One piece of work, multiple frameworks
The same piece of experience often maps across multiple frameworks simultaneously. A reflection that supports a PFHEA D4 claim might also be relevant to HCPC revalidation and institutional promotion criteria. Path lets you tag a single page against every framework it’s relevant to, removing a lot of duplication.

Low-friction capture
A single keyboard shortcut (Ctrl-Alt-c) opens a picker that lets you choose what kind of record to create; a CPD activity, a reflection (you can currently select from multiple approach, including Driscoll, ERA, Gibbs, or Rolfe), a claim arguing that a criterion is met, a future-claim flagging planned work, or an evidence artefact. The picker routes to the right template with the right fields pre-populated, including the framework criteria for whichever path is currently active.

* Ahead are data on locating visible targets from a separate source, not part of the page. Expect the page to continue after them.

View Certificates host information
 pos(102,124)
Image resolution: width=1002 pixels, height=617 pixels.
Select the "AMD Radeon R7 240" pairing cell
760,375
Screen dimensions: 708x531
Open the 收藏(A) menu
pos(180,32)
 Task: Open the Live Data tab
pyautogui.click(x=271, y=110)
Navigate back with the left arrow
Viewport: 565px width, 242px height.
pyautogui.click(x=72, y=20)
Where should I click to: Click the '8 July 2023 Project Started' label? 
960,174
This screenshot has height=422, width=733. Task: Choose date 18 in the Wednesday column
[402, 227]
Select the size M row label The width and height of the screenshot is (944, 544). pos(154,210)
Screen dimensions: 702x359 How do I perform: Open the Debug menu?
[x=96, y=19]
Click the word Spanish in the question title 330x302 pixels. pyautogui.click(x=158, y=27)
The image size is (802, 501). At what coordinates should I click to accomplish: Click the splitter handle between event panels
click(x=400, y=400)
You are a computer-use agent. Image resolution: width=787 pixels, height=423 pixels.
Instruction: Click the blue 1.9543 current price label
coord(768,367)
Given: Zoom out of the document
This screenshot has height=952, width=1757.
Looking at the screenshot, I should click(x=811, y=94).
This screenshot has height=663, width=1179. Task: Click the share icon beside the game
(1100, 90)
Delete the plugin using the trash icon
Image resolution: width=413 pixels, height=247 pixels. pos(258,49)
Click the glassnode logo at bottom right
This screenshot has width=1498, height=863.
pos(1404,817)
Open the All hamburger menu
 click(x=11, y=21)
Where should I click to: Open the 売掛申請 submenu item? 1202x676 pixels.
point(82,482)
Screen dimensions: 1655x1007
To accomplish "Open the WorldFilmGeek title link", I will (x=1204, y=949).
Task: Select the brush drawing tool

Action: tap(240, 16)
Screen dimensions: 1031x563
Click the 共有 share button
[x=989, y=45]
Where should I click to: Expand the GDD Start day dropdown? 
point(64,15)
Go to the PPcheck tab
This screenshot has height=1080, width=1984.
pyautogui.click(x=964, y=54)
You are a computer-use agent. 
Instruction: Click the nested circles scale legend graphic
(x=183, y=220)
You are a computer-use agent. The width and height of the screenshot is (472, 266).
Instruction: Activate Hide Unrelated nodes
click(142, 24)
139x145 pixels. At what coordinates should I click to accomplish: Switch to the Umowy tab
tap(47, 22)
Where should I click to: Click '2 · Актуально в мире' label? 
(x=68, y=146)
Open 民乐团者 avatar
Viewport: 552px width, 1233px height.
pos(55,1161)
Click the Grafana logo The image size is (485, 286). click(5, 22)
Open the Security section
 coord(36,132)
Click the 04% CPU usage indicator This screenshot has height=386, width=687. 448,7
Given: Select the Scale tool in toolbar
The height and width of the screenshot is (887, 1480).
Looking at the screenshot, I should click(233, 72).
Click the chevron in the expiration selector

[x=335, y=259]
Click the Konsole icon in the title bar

What building with Claude Code changed
Before Claude Code existed, this project would’ve been functionally impossible. I can’t write TypeScript, configure Docker sidecars, or build a plugin system for a markdown editor I’ve only just heard of. I’d have had to resort to drawing pictures of what I thought I wanted, but unable to actually test workflows, or whether the framework added value or just made things more complicated. But because I could describe what Path should do, how evidence should relate to criteria, and what the gap analysis should produce, Claude was able to build a working proof-of-concept.
To be honest, I actually don’t understand much about how Path works at a technical level. I can’t troubleshoot it when things break. But it runs. And when things break, Claude fixes them.
The distance between “I can describe what this should do” and “I can make it do it” has collapsed. And because prototypes are thinking made tangible, you can now build your ideas and give them enough form to find out whether they survive contact with reality.
Why it’s on GitHub
Path is available on GitHub, not because I think it might actually work for anyone else, but because the fact that the code is public is itself meaningful: this is a real thing, not a slide deck or a wireframe. You can clone the repo, read the framework structures, understand the model from the implementation, and form your own view of whether the idea is sound.
If you want to run it, your AI coding agent can almost certainly help you get it working. That’s actually how I’d approach it if you wan to explore. Point Claude, Codex, or Antigravity to the codebase on Github and have it talk your through the process of setting things up.
Feedback from the first demo
Last week, I demonstrated Path to two colleagues who know the CPD and portfolio market well. And even though the interface is rough, and there are still workflows I’m not 100% confident in, they immediately understood what the app was about, and how it could be used to support someone applying for promotion or preparing a submission for Advance HE Fellowship.
The prototype is now the digital manifestation of a specification i.e. it’s evidence that the model works, a description of what an MVP needs to do, and a record of the design decisions behind it. Whether there’s a viable product here — built by people who actually know how to design software — is what I’m exploring now.
What I built over two weekends is not software in any serious sense. But it is a way of thinking about professional development and expertise that happens to run in a browser.